O lugar em Deus, onde repousa o coração que O busca, é a vocação. A esse lugar, como um destino, somos atraídos pelo amor de Cristo, que fere o coração de quem O procura. — Eduardo Amaral, SJ
Pe. Pedro Rocha Mendes, sj (publicado no site pontosj.pt)
Há algumas semanas, passei alguns dias no mosteiro das Monjas de Belém. A vida dessas mulheres, escondidas no silêncio e com uma alegria ao viver uma realidade que nos parece tão incomum, me fez refletir profundamente. O que as leva à solidão? Percebo que, em um movimento que escapa à nossa lógica, elas foram atraídas, seduzidas pelo amor de Cristo. Fazem-me lembrar a passagem de Oséias: “É assim que a vou seduzir: atrai-la-ei ao deserto, para lhe falar ao coração” (Os 2, 16).
Ao lado disso, percebo que, muitas vezes, ao falarmos de vocação e discernimento, nossa linguagem se volta para a importância de tomar boas decisões, de entender racionalmente o que esse Deus em quem acreditamos nos pede. Cremos que Ele tem para nós desejos e que nossa alegria é mais completa quanto mais nossa vida se assemelha ao que Ele sonha para nós. E tudo isso é verdade.
Contudo, na vida íntima de cada mulher e de cada homem, existe um ponto, profundamente interior e divino, que não pode ser totalmente compreendido apenas por um modo “sistemático” de pensar a vocação. A memória — que guarda os momentos e a maneira como Deus nos tocou o coração —, o entendimento — que tenta entender qual caminho de vida se alinha a esses toques —, e a vontade — que deseja o caminho para o qual Deus quer nos conduzir —, não bastam se faltar o essencial: o amor de Cristo que atrai.
Compreendi que essas mulheres, escondidas no silêncio, estão também escondidas no amor de Deus, como noivas que aguardam o Esposo-Cristo. A vocação delas me lembra que, acima de tudo, é o amor que impulsiona e ocupa o primeiro lugar.

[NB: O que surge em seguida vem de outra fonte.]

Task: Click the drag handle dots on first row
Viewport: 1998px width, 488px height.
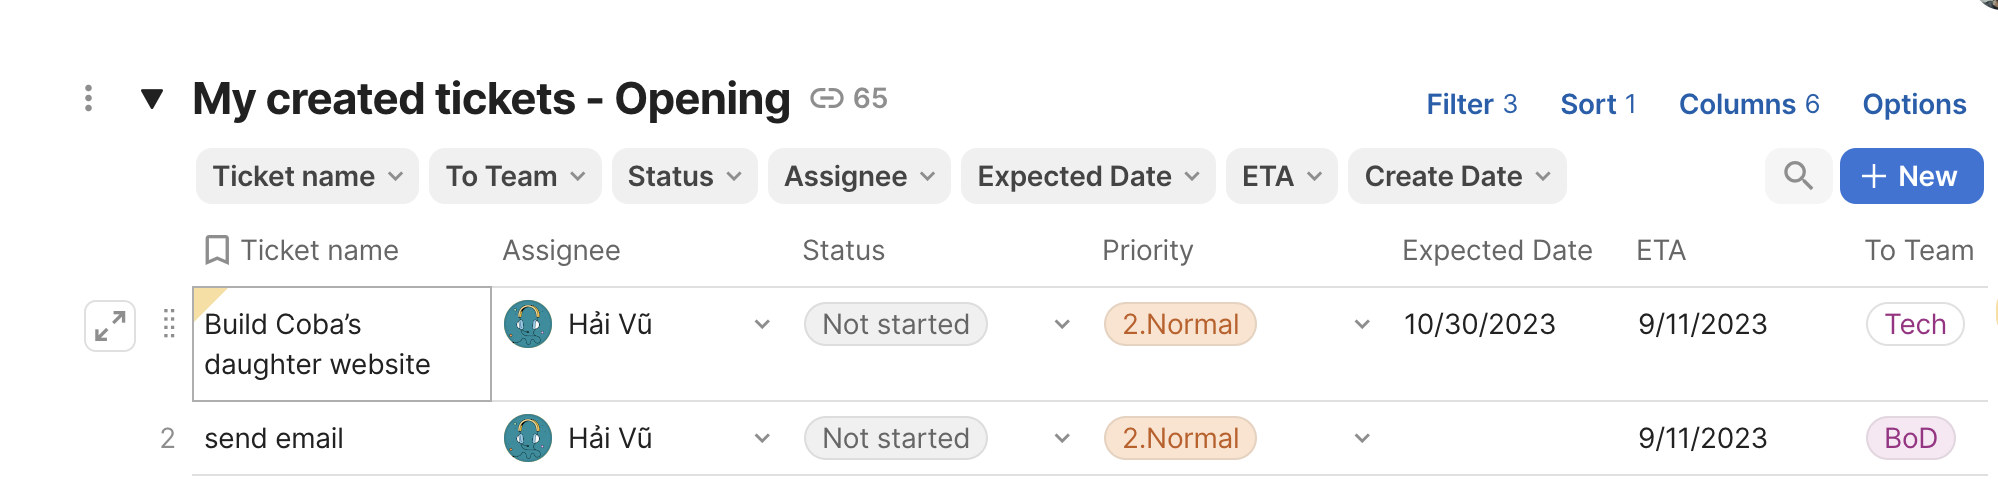Action: (x=169, y=324)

Acreditamos que Cristo é o Mestre, o Amigo, o Senhor, o Pastor, Aquele a quem seguimos e anunciamos. Mas lembramos que Ele também é o Esposo? Seja para mulheres (como elas) ou homens (como eu), Cristo é o Esposo! Talvez, para os homens, com certo pudor, chamemos a Ele de “Esposo da alma”, como fez São João da Cruz no Cântico Espiritual. De qualquer forma, chamá-Lo de Esposo é reconhecer que o amor de Deus carrega uma dimensão de atração e enamoramento.
E quando falamos de Esposo, é no amor que toda vocação passa a ser compreendida. Assim, procurá-la e descobri-la é seguir atraídos por um amor que deseja ser completo e não dispensa o eros (de onde vem a palavra erotismo), ou seja, sua dimensão de atração e desejo, pois Cristo é atraente. Ele é o Amado que fere o coração de quem ama. Essa ferida nos dá duas coisas: o desejo de buscá-Lo, pois a ferida pede para ser preenchida, e uma marca de pertença, pois a carência (a ferida) é sinal de amor. Se Ele rouba o coração pelo amor com que nos ama, este agora Lhe pertence.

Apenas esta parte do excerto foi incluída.